100.000 Kinder und Jugendliche gelten allein bei uns in Schleswig-Holstein als arm oder armutsgefährdet. Diese Zahl ist einfach nur erschreckend. Und noch viel bitterer ist die Tatsache, dass sich diese Zahl über viele Jahre hinweg kaum verändert hat. Entsprechend betroffene Äußerungen und starke Worte und Bekenntnisse für den Kampf gegen Kinderarmut finden sich bei fast allen Politikern und Parteien. Wir sind uns schnell darin einig, dass es Kinderarmut in einem so reichen Land wie Deutschland gar nicht geben dürfte. Und allen dürfte klar sein, dass es sich kein Kind aussucht, in arme Verhältnisse geboren zu werden. Kein junger Mensch möchte ausgegrenzt werden oder in den Tag starten, ohne zu wissen, ob es etwas Warmes zu essen gibt. Doch wenn wir ehrlich sind, dann kommt gerade von Seiten der Politik zu wenig, um die Situation zu verbessern. Statt aufs Tempo zu drücken, wirkt das, was Berlin aber auch Kiel im Kampf gegen Kinderarmut zu bieten hat, mutlos und zögerlich.

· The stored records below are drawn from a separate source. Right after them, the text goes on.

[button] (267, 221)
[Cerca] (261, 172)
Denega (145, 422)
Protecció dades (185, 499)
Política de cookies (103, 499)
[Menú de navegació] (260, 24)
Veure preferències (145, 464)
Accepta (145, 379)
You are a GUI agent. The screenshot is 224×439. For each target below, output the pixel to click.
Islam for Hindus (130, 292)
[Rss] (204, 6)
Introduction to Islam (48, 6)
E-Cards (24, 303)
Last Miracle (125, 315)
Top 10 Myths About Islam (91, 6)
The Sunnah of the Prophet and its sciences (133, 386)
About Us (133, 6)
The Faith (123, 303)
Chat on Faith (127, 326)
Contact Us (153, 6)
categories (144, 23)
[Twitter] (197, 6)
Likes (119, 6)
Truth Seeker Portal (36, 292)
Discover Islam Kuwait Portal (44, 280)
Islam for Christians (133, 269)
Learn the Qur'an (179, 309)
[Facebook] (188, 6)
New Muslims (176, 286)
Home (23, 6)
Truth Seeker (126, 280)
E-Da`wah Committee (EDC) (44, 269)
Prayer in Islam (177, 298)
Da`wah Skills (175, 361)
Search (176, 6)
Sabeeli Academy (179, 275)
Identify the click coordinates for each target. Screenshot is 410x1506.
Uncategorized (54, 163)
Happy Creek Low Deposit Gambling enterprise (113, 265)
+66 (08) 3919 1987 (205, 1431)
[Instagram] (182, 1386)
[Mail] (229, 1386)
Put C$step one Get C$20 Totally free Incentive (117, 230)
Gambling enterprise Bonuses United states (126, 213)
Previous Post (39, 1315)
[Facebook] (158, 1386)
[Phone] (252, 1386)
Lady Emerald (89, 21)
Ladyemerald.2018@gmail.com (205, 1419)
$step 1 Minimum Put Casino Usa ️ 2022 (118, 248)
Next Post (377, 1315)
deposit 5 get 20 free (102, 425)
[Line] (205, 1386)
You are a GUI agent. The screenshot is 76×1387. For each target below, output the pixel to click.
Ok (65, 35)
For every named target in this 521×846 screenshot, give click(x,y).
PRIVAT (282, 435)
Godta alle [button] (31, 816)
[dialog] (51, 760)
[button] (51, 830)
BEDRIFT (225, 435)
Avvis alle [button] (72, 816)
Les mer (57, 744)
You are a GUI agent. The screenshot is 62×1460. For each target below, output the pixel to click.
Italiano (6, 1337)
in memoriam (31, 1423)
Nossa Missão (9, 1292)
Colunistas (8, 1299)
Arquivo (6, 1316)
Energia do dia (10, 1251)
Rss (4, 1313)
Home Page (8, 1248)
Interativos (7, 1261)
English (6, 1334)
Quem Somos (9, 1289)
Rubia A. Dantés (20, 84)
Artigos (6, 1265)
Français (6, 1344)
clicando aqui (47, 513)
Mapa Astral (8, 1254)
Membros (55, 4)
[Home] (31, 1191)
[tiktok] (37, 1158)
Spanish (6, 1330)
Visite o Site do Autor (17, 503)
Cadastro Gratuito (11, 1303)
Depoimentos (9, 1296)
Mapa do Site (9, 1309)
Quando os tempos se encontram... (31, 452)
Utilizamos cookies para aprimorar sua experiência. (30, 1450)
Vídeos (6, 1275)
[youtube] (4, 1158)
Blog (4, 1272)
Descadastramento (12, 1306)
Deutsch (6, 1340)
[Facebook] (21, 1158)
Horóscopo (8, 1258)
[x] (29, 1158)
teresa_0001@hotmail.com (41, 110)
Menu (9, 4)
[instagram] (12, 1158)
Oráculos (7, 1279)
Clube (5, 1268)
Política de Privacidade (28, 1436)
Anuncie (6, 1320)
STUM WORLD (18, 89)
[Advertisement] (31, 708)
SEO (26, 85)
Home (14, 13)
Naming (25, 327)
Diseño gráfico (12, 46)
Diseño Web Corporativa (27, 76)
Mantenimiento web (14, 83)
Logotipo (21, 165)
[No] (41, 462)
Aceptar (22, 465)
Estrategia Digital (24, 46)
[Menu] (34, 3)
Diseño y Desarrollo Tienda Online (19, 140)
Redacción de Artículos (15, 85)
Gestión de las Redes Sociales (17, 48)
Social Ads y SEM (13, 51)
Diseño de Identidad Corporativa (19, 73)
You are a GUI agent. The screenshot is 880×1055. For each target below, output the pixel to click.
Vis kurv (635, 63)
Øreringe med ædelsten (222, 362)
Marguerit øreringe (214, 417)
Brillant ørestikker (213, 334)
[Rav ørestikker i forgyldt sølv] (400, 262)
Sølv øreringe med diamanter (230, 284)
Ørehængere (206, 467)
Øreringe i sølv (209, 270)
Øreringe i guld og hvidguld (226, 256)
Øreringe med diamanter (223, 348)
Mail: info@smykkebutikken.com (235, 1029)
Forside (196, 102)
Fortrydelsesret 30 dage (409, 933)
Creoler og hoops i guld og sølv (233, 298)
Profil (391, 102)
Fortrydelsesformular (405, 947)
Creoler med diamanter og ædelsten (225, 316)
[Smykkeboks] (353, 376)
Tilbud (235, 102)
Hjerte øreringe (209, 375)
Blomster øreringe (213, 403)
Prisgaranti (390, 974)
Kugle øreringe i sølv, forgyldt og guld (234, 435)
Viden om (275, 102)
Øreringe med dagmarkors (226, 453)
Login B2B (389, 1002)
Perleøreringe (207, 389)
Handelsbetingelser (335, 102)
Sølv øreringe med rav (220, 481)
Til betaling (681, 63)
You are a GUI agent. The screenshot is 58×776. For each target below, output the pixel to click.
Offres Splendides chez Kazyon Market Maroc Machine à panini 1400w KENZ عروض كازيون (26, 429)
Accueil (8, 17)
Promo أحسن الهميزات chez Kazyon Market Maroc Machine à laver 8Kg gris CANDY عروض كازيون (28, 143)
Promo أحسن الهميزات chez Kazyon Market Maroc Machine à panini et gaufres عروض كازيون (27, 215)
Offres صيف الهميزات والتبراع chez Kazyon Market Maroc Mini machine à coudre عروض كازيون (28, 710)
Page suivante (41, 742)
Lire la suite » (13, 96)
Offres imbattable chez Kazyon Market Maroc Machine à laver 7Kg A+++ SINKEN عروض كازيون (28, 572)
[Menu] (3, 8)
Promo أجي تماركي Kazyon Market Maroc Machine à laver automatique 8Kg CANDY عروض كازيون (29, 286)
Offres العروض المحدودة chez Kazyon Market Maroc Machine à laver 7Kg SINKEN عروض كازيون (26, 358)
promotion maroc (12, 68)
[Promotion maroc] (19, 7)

Diesen viel zu passiven Zustand müssen wir aus Sicht des SSW dringend überwinden. Alle staatlichen Ebenen sind dringend aufgefordert, ihren Einsatz gegen Kinderarmut deutlich zu verstärken. Es ist absolut überfällig, dass der Staat mehr Verantwortung für diese Kinder übernimmt und eine stärkere finanzielle Unterstützung für arme oder von Armut bedrohte Familien organisiert. Es reicht nicht, dieses Thema nur theoretisch zu bewegen und die nächste Studie zu Ausprägungen oder Ursachen von Armut in Auftrag zu geben. Wir kennen das Problem. Und wir haben nahezu brutal aussagekräftige Zahlen. Durch das Sammeln weiterer Daten oder durch neue Statistiken ist niemandem, der Arm ist, geholfen. Wir brauchen konkrete Maßnahmen und neue Lösungen. Und gerade, weil der Weg aus der Armut schwierig ist und Kinder aus armen Familien oft arm bleiben, brauchen wir eine zielgerichtete und niedrigschwellige Unterstützung für die Betroffenen.

Wenn wirklich alle Kinder gleiche Chancen auf Bildung und Gesundheit haben sollen, müssen wir auch ihre materiellen Lebensbedingungen verbessern. Es wird sehr wahrscheinlich nicht reichen, Armutskonferenzen abzuhalten und gebetsmühlenartig den Mehrwert kommunaler Präventionsketten zu wiederholen. Wir brauchen mehr. Und hier vor allem natürlich eine einfach handhabbare und sozial gerechte Kindergrundsicherung. Ziel muss sein, dass arme oder armutsgefährdete Haushalte deutlich bessergestellt werden als bisher. Das wird einige Milliarden Euro jährlich kosten und schmeckt dem neuen Bundesfinanzminister vermutlich ebenso wenig, wie seinem Vorgänger. Aber ich sehe keine Alternative zu dieser Maßnahme. Doch auch das Land Schleswig-Holstein muss endlich seine Hausaufgaben erledigen und Bildung von der Kita bis zur Hochschule für alle jungen Menschen gratis machen. Und wenn wir Kinderarmut wirklich systematisch und nachhaltig bekämpfen wollen, brauchen wir dringend weitere Maßnahmen wie eine echte Lernmittelfreiheit, ein elternunabhängiges Bafög oder den kostenlosen Zugang junger Menschen zu Bibliotheken, Museen, Sport- und Kulturangeboten.